Passage given:
* START *

The point was not to improve the existing social order, but to build a completely different one. The role of the labor unions — which could wrest from the bosses only more favorable conditions within the capitalist mode of production — and the Russian Revolution of 1905 prompted some thoughts on the possible subjects and actions that might bring about a radical transformation of society.

In the book The Mass Strike, the Political Party and the Trade Union (1906), which analyzed the main events in vast areas of the Russian Empire, Luxemburg highlighted the key role of the broadest, mostly unorganized, layers of the proletariat. In her eyes, the masses were the true protagonists of history. In Russia the “element of spontaneity” — a concept that led some to accuse her of overestimating the class consciousness of the masses — had been important, and consequently the role of the party should not be to prepare the mass strike but to place itself “at the helm of the movement as a whole.”

For Luxemburg, the mass strike was “the living pulse-beat of the revolution” and, at the same time, “its most powerful driving wheel.” It was the true “mode of movement of the proletarian mass, the phenomenal form of the proletarian struggle in the revolution.” It was not a single isolated action but the summation of a long period of class struggle.

Moreover, it could not be overlooked that “in the storm of the revolutionary period,” the proletariat was transformed in such a way that “even the highest good, life — not to speak of material well-being — ha[d] little value in comparison with the ideals of the struggle.” The workers gained in consciousness and maturity. The mass strikes in Russia had shown how, in such a period, the “ceaseless reciprocal action of the political and economic struggles” was such that the one could pass immediately into the other.

Communism Means Freedom and Democracy
On the question of organizational forms and, more specifically, the role of the party, Luxemburg was involved in another heated dispute during those years, this time with Lenin. In One Step Forward, Two Steps Back (1904), the Bolshevik leader defended the positions adopted at the Second Congress of the Russian Social Democratic Labour Party, putting forward a conception of the party as a compact nucleus of professional revolutionaries, a vanguard whose task it was to lead the masses.

Luxemburg, by contrast, in Organizational Questions of the Russian Social Democracy (1904), argued that an extremely centralized party set up a very dangerous dynamic of “blind obedience to the central authority.” The party should not stifle but develop the involvement of society, in order to achieve “the correct historical evaluation of forms of struggle.” Marx once wrote that “every step of the real movement is more important than dozens of programs.” And Luxemburg extended this into the claim that “errors made by a truly revolutionary labor movement are historically infinitely more fruitful and more valuable than the infallibility of the best of all possible central committees.”

This clash acquired still greater importance after the Soviet revolution of 1917, to which she offered her unconditional support. Worried by the events unfolding in Russia (beginning with the ways of tackling the land reform), she was the first in the communist camp to observe that “a prolonged state of emergency” would have a “degrading influence on society.”

* END *

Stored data
* START *

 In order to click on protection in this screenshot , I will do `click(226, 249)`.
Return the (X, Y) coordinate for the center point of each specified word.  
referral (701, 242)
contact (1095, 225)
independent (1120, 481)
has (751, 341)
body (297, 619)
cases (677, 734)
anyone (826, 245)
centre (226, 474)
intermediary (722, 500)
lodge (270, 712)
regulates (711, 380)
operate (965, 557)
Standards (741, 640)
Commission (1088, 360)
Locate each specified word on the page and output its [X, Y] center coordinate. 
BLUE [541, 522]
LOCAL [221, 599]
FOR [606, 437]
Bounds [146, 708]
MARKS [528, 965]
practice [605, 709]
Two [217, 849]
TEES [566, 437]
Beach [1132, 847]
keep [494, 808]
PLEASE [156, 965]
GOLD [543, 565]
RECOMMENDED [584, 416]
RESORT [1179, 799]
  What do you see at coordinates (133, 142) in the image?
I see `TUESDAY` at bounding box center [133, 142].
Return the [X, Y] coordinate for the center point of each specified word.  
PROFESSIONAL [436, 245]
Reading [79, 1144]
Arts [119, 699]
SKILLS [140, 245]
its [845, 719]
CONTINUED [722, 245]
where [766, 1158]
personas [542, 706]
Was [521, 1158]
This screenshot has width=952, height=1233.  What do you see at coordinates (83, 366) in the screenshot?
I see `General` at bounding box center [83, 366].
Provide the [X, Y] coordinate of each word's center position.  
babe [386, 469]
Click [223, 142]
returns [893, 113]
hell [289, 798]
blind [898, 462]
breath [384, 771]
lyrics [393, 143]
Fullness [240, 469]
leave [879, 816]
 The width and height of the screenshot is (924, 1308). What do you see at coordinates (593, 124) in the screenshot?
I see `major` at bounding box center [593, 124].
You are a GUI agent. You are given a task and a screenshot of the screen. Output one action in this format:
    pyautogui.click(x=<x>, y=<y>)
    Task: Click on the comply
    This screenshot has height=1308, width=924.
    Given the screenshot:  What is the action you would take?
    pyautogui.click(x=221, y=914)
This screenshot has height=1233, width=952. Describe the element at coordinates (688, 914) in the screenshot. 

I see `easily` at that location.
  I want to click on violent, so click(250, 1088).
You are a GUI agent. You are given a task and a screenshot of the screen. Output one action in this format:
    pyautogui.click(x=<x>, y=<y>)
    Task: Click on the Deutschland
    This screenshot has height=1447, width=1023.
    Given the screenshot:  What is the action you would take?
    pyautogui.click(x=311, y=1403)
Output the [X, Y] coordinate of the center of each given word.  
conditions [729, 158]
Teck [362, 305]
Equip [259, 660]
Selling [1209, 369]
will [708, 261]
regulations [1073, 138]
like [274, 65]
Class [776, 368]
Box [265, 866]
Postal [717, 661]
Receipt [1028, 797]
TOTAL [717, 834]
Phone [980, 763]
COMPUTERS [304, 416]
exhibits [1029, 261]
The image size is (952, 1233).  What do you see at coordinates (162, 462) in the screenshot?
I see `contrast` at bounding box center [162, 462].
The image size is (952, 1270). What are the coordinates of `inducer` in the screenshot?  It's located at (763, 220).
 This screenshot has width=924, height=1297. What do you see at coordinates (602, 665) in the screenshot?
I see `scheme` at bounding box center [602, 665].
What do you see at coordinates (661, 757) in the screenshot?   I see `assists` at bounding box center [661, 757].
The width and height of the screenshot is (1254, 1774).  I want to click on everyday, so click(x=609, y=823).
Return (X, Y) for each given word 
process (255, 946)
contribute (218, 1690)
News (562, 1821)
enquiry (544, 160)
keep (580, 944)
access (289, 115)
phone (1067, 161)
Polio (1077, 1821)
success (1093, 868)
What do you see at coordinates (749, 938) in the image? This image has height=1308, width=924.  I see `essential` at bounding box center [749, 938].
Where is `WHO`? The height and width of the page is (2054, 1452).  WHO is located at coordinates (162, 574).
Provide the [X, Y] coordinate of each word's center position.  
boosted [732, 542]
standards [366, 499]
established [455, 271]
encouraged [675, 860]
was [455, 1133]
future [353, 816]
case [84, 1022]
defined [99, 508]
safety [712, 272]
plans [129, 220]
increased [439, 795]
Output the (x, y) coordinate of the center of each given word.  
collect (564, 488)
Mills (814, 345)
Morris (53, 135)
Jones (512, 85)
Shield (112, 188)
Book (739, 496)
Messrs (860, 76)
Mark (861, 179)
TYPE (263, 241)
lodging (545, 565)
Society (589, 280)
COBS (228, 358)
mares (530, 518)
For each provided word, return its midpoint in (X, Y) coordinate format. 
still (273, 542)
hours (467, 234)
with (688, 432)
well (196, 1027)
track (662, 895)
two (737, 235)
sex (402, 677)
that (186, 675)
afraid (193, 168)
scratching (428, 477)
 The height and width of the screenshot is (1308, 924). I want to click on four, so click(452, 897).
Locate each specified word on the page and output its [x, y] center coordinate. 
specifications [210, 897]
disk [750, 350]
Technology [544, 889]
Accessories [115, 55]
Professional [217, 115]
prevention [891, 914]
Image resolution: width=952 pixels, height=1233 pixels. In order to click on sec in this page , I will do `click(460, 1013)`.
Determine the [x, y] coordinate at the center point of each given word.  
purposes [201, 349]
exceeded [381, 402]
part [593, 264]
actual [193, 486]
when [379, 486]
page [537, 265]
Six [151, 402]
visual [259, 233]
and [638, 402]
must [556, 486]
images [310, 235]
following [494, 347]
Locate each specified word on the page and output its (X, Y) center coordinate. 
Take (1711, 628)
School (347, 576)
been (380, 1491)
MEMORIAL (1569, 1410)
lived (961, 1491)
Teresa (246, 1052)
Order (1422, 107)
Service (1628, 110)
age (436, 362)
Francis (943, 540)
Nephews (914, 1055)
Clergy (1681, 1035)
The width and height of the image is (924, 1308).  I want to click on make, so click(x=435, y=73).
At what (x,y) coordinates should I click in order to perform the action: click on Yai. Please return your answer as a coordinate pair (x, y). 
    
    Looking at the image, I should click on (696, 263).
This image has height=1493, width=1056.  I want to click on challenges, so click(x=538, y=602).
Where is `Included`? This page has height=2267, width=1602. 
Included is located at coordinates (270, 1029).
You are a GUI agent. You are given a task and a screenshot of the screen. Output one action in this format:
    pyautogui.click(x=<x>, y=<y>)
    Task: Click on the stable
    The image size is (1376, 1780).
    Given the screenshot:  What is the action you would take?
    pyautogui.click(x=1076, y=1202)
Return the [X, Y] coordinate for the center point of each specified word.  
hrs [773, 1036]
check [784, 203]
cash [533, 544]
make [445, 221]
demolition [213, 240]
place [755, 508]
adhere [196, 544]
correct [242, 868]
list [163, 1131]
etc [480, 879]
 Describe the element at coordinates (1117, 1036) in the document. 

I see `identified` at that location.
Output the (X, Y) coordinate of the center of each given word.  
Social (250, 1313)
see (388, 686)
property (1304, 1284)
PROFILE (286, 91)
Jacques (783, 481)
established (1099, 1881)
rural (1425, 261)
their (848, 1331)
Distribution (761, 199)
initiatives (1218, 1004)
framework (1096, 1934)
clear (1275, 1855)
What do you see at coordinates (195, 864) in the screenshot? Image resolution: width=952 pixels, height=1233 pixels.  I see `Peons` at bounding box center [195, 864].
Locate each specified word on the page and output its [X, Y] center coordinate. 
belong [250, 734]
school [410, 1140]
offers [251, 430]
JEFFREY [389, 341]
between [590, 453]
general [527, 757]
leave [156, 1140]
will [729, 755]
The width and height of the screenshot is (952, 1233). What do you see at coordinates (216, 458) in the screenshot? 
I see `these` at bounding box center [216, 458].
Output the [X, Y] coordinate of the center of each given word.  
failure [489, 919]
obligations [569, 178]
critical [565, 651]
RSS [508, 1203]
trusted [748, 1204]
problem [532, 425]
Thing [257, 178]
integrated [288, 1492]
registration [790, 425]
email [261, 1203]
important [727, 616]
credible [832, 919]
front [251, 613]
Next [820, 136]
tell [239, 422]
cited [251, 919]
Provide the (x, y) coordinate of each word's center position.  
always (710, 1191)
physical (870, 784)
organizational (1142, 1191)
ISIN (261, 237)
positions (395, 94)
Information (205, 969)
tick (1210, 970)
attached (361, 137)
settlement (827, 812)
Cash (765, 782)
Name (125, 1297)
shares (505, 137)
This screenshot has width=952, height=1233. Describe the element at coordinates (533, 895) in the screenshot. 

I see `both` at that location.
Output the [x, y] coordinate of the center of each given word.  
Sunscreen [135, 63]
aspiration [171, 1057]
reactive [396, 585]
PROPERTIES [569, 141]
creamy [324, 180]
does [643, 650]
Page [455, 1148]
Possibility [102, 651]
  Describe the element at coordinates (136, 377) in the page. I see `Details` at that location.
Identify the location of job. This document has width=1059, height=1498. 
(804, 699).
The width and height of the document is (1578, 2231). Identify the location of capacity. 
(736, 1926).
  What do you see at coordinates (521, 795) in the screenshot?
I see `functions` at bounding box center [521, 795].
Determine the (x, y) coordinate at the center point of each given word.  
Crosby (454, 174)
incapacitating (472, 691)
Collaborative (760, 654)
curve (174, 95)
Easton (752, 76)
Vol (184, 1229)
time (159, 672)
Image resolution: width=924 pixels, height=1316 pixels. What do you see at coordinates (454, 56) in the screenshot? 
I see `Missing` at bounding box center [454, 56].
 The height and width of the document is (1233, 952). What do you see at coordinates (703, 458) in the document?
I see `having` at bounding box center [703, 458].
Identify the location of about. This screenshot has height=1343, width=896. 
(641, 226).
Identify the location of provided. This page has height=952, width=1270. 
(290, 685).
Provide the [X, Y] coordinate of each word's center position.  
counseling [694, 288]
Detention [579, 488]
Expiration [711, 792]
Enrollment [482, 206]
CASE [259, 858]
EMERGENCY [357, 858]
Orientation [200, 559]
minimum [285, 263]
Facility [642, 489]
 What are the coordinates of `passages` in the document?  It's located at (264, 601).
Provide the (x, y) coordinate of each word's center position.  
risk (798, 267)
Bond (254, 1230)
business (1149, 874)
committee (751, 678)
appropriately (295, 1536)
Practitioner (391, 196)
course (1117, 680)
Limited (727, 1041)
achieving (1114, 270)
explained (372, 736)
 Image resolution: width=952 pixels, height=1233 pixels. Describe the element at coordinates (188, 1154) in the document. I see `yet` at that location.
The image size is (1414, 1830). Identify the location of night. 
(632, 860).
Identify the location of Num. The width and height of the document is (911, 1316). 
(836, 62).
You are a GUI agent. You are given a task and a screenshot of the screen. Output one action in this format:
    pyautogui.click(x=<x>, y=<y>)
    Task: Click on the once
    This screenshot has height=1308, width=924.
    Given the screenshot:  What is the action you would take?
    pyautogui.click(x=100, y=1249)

* END *

Parts of the exercise:
1. In the passage on Luxemburg, what year is given for Lenin's One Step Forward, Two Steps Back?
2. In the stored data rows, start at the line that has "established (1099, 1881)" and end with the line that has "email [261, 1203]". Give those lines again with "specified" swapped for "listed" and nothing else changed.

Answers per task:
1. 1904

2.
established (1099, 1881)
rural (1425, 261)
their (848, 1331)
Distribution (761, 199)
initiatives (1218, 1004)
framework (1096, 1934)
clear (1275, 1855)
What do you see at coordinates (195, 864) in the screenshot? Image resolution: width=952 pixels, height=1233 pixels.  I see `Peons` at bounding box center [195, 864].
Locate each listed word on the page and output its [X, Y] center coordinate. 
belong [250, 734]
school [410, 1140]
offers [251, 430]
JEFFREY [389, 341]
between [590, 453]
general [527, 757]
leave [156, 1140]
will [729, 755]
The width and height of the screenshot is (952, 1233). What do you see at coordinates (216, 458) in the screenshot? 
I see `these` at bounding box center [216, 458].
Output the [X, Y] coordinate of the center of each given word.  
failure [489, 919]
obligations [569, 178]
critical [565, 651]
RSS [508, 1203]
trusted [748, 1204]
problem [532, 425]
Thing [257, 178]
integrated [288, 1492]
registration [790, 425]
email [261, 1203]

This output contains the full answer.